Comentários recentes da Saab desviaram a atenção dos próprios jactos para as armas que os poderiam acompanhar. O fabricante sueco descreve agora abertamente o míssil ar-ar Meteor como uma parte provável de qualquer pacote de Gripen para a Ucrânia.

A Saab vê o Meteor como um elemento “natural” de um pacote de armamento do Gripen, e a Ucrânia está entre os clientes de exportação com conversações activas.

Para a Ucrânia, isto altera o cálculo. O debate já não é simplesmente se consegue assegurar mais caças modernos. Trata-se de saber se esses caças chegarão com mísseis capazes de ultrapassar o alcance de grande parte do arsenal actual da Rússia.

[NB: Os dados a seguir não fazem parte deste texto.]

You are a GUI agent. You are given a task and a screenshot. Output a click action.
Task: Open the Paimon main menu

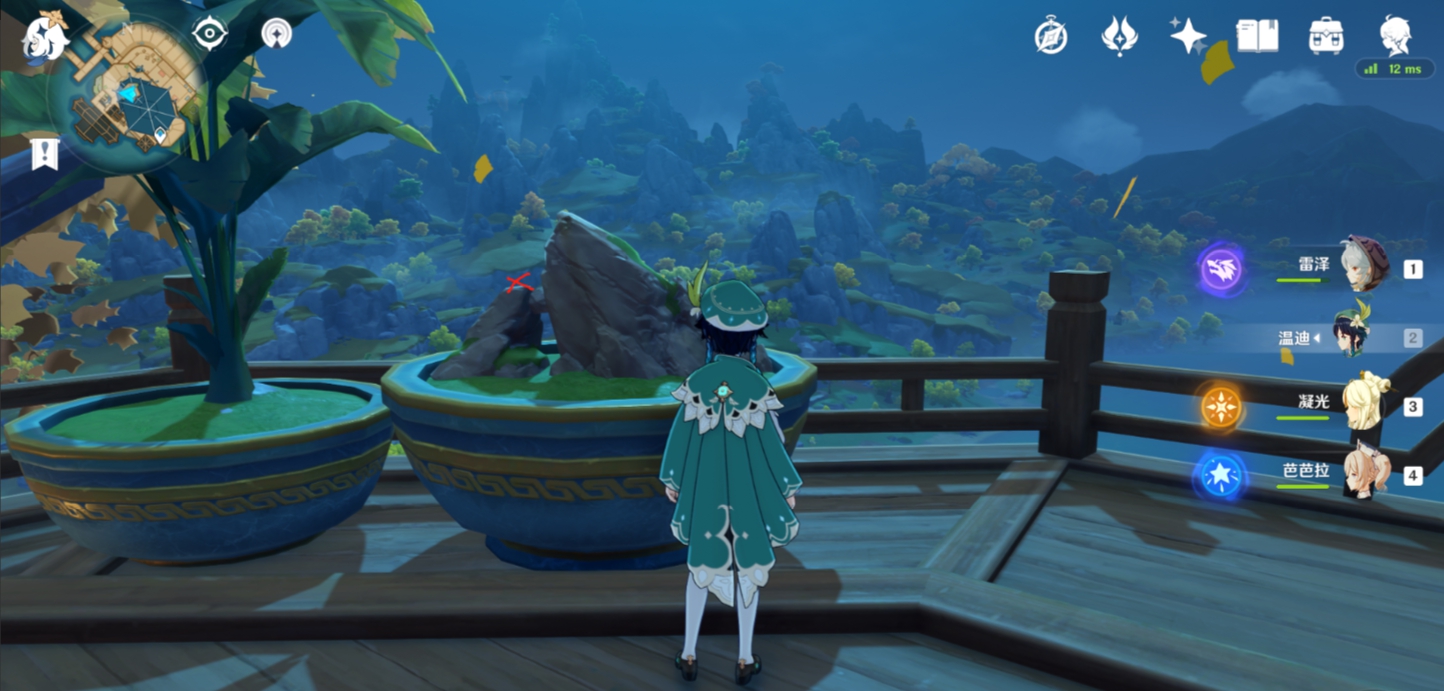pyautogui.click(x=44, y=37)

O que torna o Meteor diferente

O Meteor não é apenas mais um míssil ocidental montado num jacto da NATO. É a peça central de um esforço europeu para obter superioridade ar-ar face a sistemas russos e chineses avançados.

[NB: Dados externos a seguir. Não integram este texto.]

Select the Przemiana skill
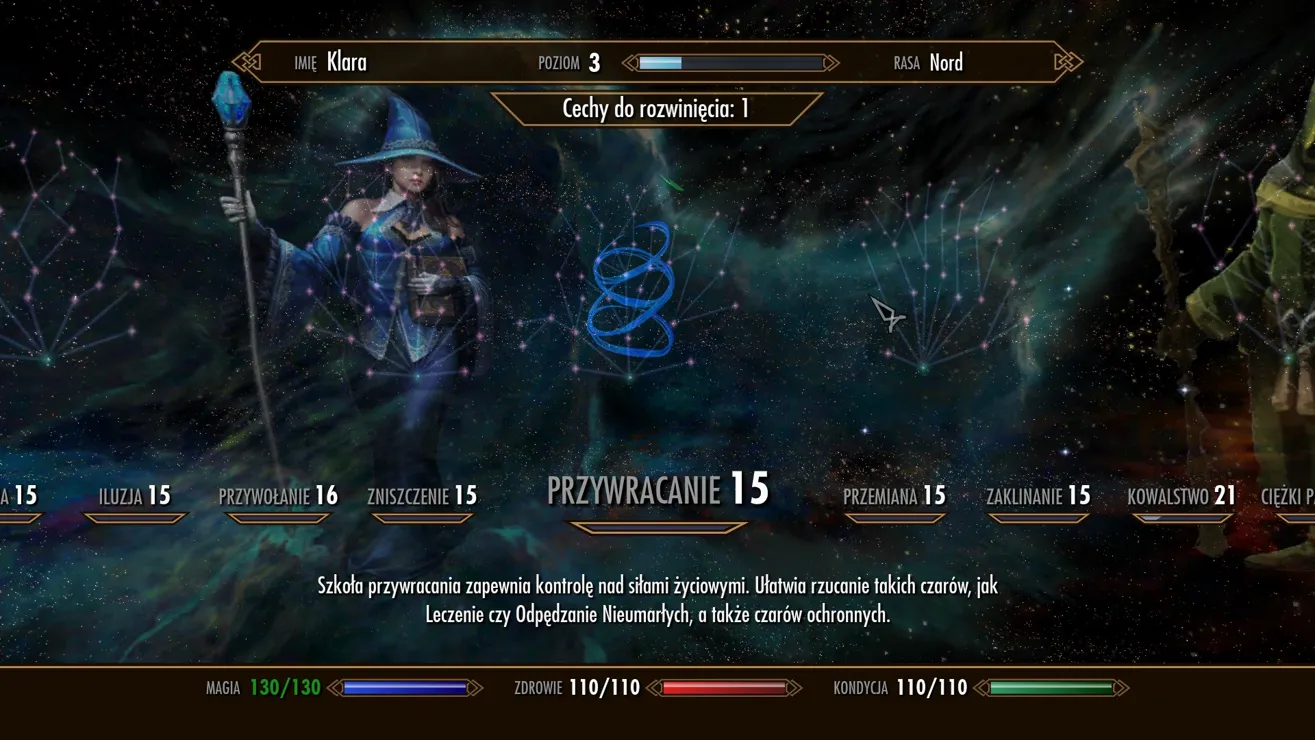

Concebido pela fabricante de mísseis MBDA, o Meteor entrou ao serviço em 2016 com a Força Aérea Sueca, no Gripen. Seis nações europeias estiveram envolvidas no seu desenvolvimento, conferindo-lhe uma origem marcadamente multinacional.

Característica Meteor
Peso Aprox. 190 kg (419 lb)
Alcance Oficialmente >100 km, muitas vezes referido como cerca de 200 km
Velocidade Acima de Mach 4
Propulsão Impulsionador de foguete + estatorreactor (ramjet) com impulso regulável
Entrada ao serviço 2016, com a frota sueca de Gripen

Ao contrário de muitos mísseis ar-ar tradicionais, que dependem de um motor-foguete de combustível sólido que se esgota cedo no voo, o Meteor usa uma combinação de um impulsionador inicial e um ramjet capaz de ajustar o empuxo ao longo de todo o envolvimento.

O ramjet permite ao Meteor continuar a “empurrar” até ao alvo, em vez de planar com a energia remanescente.

Este desenho dá ao míssil mais energia útil a longas distâncias, permitindo manobras agressivas perto do alvo em vez de se aproximar de forma fraca e em planeio. Analistas de defesa descrevem frequentemente isto em termos de uma maior “zona de não-escapatória” - a área em que um alvo não consegue evitar o míssil, mesmo com curvas apertadas e contramedidas.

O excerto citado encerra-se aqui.